PROBLEMA
Reescreva o trecho do bloco de texto que vai de "A desigualdade de" até "o machismo feminino.", inclusive, trocando "crença" por "convicção".

BLOCO DE TEXTO
______

A desigualdade de gênero é apontada como uma das principais causas deste crime e a vivenciamos desde sempre, ou seja, o cenário é de que as mulheres são consideradas inferiores e dependentes do homem, sendo oprimidas e subjugadas, o que leva à crença de que eles podem e devem controlá-las e, portanto, agredi-las e até matá-las.

Tal crença, infelizmente, é explicitada inclusive por um número considerável de mulheres que julgam outras por seus comportamentos, vestimentas e que até acham que algumas merecem mesmo apanhar. É o machismo feminino.

Estamos diante da cultura machista sim, um machismo estrutural e o surpreendente é vermos jovens adolescentes ainda com essa mentalidade e, assim, potenciais autores de tal crime.

______

BLOCO DE DADOS
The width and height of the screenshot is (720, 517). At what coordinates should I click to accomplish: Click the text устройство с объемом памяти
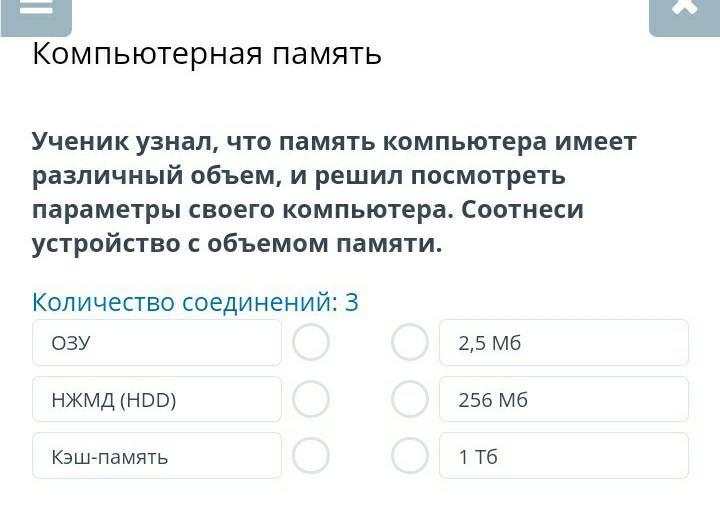pos(237,244)

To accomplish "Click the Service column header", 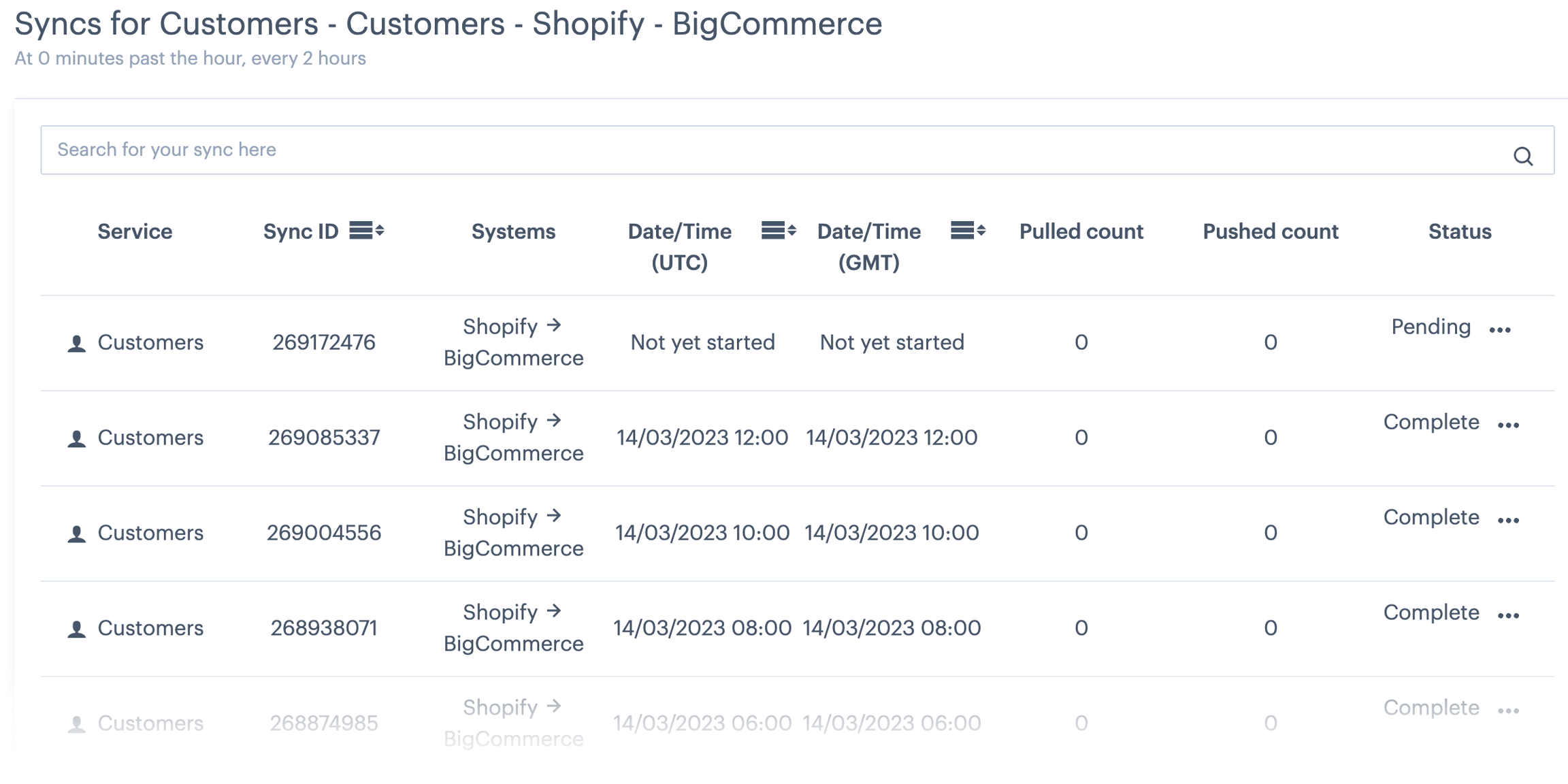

______

RESPOSTA ESPERADA
A desigualdade de gênero é apontada como uma das principais causas deste crime e a vivenciamos desde sempre, ou seja, o cenário é de que as mulheres são consideradas inferiores e dependentes do homem, sendo oprimidas e subjugadas, o que leva à convicção de que eles podem e devem controlá-las e, portanto, agredi-las e até matá-las.

Tal convicção, infelizmente, é explicitada inclusive por um número considerável de mulheres que julgam outras por seus comportamentos, vestimentas e que até acham que algumas merecem mesmo apanhar. É o machismo feminino.